Amazons

Home > Literature > Amazons > Page 3
Amazons Page 3

by John Man


  More troubles lay ahead. Charles Cockerell, the expedition’s leader, was not there to complete his notes, so the finds were minutely recorded by a German, Carl Haller von Hallerstein, who lost almost all of his drawings in a shipwreck. He started to redraw them, but died before he finished. His papers were sent for safe-keeping to Prince Ludwig of Bavaria, who lost them; they eventually turned up in a cupboard bought at an auction almost fifty years later. Other members of the expedition and later visitors to the site made their own records, none of them definitive, all conflicting. But at least the British Museum gave the frieze its own temple-sized room, Gallery 16, where you can admire it today.

  And ponder. Sixty thousand Spanish dollars was a staggering sum, something like £20,000 at the time (when a family could live comfortably on £100 per year), or around £10 million today. Where did the cash go? Not to the local Greeks, nor to their Turkish rulers. The whole episode is like a lesser version of what happened to the Elgin Marbles, taken from the Parthenon and Acropolis over the previous decade – stolen or saved, depending on your point of view. So far, the Greeks haven’t asked for the Bassae Frieze back, but then the temple itself is still in the process of restoration, under wraps. Watch this space.

  Meanwhile, admire. Naked Greek heroes fight Amazonian heroines in diaphanous dresses that leave little to the imagination. All of the bodies are naturalistic, seemingly carved from life, but also stylized, like athletes performing battle scenes. Like athletes, but very unlike real warriors, they are all beautiful. The panels look as if they should be telling a story, like an archaic graphic novel, but no one can agree on an order and thus determine what the storylines should be, if they ever existed.
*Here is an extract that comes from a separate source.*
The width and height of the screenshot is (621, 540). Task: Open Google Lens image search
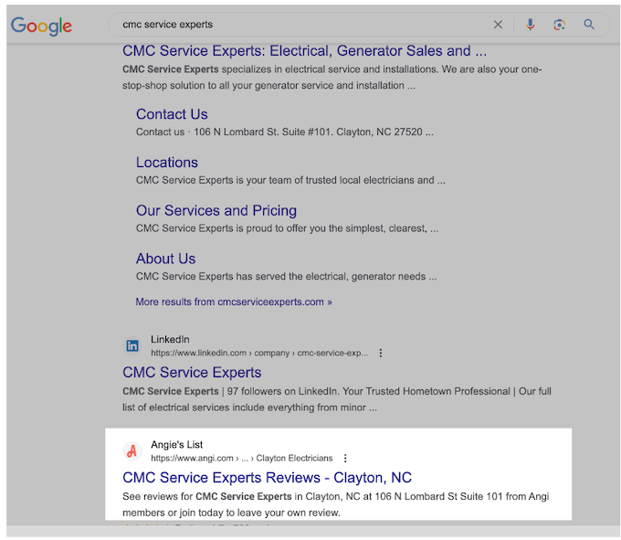559,25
The British Museum grouped the panels into eleven centauromachies and twelve amazonomachies, but any further connection depended on details of carving (like an elbow overlapping a join that seems to fit into a blank space on the neighbouring panel) and on matching up the holes where bronze dowls had been inserted. That was persuasively done in the 1930s,fn4 but there are seven trillion ways of arranging twenty-three panels. Ten have been seriously proposed. The controversy continues.
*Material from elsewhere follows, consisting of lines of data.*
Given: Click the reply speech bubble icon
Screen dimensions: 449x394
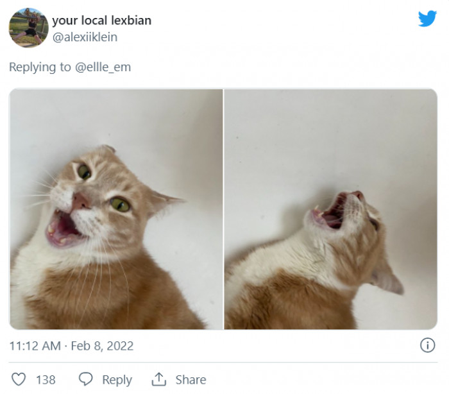Looking at the screenshot, I should 86,379.
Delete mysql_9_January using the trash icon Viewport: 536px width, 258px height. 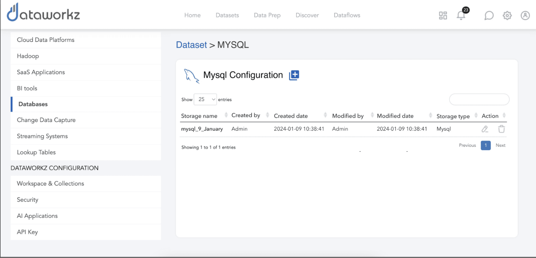[x=501, y=129]
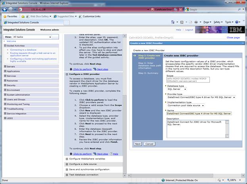Screen dimensions: 247x184
Task: Open the Safety menu
Action: click(219, 22)
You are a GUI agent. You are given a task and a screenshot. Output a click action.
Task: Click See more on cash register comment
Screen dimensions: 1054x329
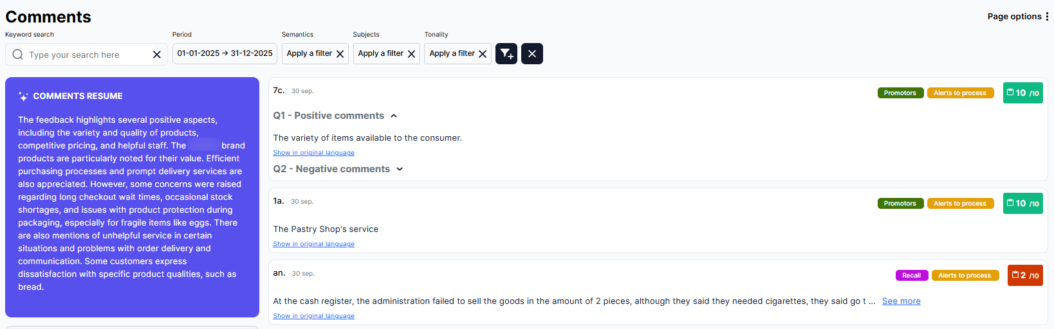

  Still, there are a few things that can be said about the frieze’s purpose.

  You feel you should know who is who, and many have felt they do. But one thing we can’t say is that all these warriors are individuals. In fact, only three are identifiable – Heracles, because he always wore a lion skin, and Apollo and his sister Artemis, goddess of the hunt (Diana to the Romans), identified by their war chariot, drawn by deer as legend decreed. The rest are enigmatic. Take the panel that may show Achilles and Penthesilea. She is defeated, facing death, dressed in a negligee; he’s the rampant warrior, stark naked, wielding sword and shield. Is it really them? She’s begging for her life, and he seems to be hesitant. Is this the moment he falls in love with her, just as he must kill her? That doesn’t quite fit. In the myth, he sees her face when he removes her helmet after her death. So perhaps the two are Theseus and Antiope? Or is that Theseus in another slab, helping his wounded friend Pirithous? And those Amazons on horseback – are they Amazon queens (Hippolyte, Orithia and Antiope or Menalippe) or just any Amazons? Nothing quite works if you try to pin names and incidents on the figures.

  Perhaps that was never the intention. After all, the frieze was originally too high up for anyone to identify individual figures. It’s the themes that matter. Anyone, even at a distance, can see there is the rough balance of forces and morality. Five Amazons beat their opponents, eight Greeks do the same, four fights seem to be in the balance, three Amazons and Greeks are wounded. There are examples of compassion on both sides. Both care for companions, one Amazon restrains another, a Greek prevents another Greek from killing an Amazon. Achilles may or may not deliver the death-blow to the Amazon who may or may not be Penthesilea raising an arm, either in a gesture of submission or a request for mercy. In one panel, two Amazons flee towards an altar, which should grant the holy right of sanctuary, but two Greeks attack them, apparently ignoring this civilizing rule. Who’s going to win? It’s not clear. There’s a similar balance in the battle against the Centaurs.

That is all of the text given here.